Maar dan neemt zijn broertje hem in vertrouwen en blijkt dat die kleine 8-jarige jongen met nog grotere twijfels en problemen kampt. Zaken die niet geaccepteerd worden in hun cultuur. Mahmoud weet eerst niet wat gedaan, maar kiest er daarna resoluut voor om er voor zijn broertje te zijn. Ook dit proces wordt met de nodige humor beschreven, waarbij hij de Noorse en Pakistaanse cultuur raak typeert. ‘Goed dat het in Noorwegen is Ali voelt zich meisje, he. In Pakistan hij had problemen gekregen, dus.’ (101) ‘Al die diagnoses waar schoolverpleegkundige ons over heeft verteld, alle ziekte en foute systemen en zulke symptomen, die kunnen uit je gemept worden.’ (102).
Het is prachtig om te kunnen lezen hoe snel en waarom Mahmoud volledig achter zijn broertje gaat staan en hoe voorzichtig hij de verdere stappen aanpakt. ‘En ik word ook blij dat hij het met mij deelt, hè, want het is toch niet gezond om rond te lopen en zo’n groot geheim helemaal alleen mee te slepen in je kop.
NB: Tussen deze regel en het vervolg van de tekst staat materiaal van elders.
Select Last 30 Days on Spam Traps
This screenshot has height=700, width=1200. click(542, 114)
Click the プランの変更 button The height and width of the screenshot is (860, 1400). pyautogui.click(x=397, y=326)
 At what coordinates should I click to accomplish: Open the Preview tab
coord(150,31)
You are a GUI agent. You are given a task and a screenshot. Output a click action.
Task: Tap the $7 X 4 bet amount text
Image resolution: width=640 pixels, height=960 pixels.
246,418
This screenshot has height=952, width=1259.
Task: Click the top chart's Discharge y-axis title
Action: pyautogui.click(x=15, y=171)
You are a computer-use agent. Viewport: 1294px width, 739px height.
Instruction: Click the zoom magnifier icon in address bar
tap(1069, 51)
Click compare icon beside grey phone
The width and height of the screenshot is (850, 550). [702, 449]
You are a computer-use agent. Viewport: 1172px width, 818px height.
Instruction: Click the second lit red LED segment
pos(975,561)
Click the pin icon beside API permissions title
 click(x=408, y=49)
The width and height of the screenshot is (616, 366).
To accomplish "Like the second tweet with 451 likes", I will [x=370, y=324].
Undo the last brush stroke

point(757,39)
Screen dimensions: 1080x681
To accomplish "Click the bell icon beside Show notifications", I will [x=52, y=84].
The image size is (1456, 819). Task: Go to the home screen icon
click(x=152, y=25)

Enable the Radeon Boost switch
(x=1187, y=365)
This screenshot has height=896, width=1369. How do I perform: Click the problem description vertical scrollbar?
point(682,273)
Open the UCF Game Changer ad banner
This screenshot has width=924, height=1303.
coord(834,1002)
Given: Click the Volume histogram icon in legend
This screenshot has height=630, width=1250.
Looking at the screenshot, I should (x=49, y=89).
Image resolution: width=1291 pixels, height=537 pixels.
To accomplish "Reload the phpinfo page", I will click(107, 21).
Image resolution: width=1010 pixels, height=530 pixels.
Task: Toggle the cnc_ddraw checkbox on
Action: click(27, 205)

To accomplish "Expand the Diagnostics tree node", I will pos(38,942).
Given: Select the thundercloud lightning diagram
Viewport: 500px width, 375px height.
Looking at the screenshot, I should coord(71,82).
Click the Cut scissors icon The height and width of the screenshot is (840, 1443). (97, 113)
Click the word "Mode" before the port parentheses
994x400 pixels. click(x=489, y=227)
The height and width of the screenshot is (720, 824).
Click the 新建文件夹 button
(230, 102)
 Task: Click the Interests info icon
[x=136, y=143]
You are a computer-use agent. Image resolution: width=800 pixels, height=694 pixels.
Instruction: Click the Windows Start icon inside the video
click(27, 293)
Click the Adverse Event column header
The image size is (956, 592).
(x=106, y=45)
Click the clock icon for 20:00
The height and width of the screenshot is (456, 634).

Mensen gaan dood met zulke problemen, shit!’ (97) Als zijn mama eenmaal op de hoogte is, zien we ook haar vechten voor het geluk van haar jongste kind. Dat ze het daarvoor in de eerste plaats tegen haar eigen man moet opnemen, had ze echter niet voorzien: ‘Die ouwe bad om zonen, dwong haar zoon om te bidden om zonen, nu heeft jullie vader en z’n familie maar te accepteren dat de ene zoon zich iets anders voelt.’ (145)
Ey, luister es! Is een beklijvend mooi verhaal, dat heel eerlijk laat zien hoe het proces van aanvaarding voor alle betrokken partijen verloopt, niet alleen voor het hoofdpersonage, maar ook voor de mensen die er van zeer dichtbij betrokken zijn (zijn ouders, broer en oom). Het is allemaal niet simpel, zeker niet vanuit hun achtergrond, maar het hele proces wordt met veel humor en tederheid weergegeven, omdat Mahmoud heel goed beseft hoe delicaat het onderwerp is. Een wijze les voor alle lezers, ongeacht hoe oud, over maatschappelijke thema’s waar iedereen vroeg of laat mee te maken krijgt en die vermoed ik alleen maar in belang zullen toenemen in de toekomst.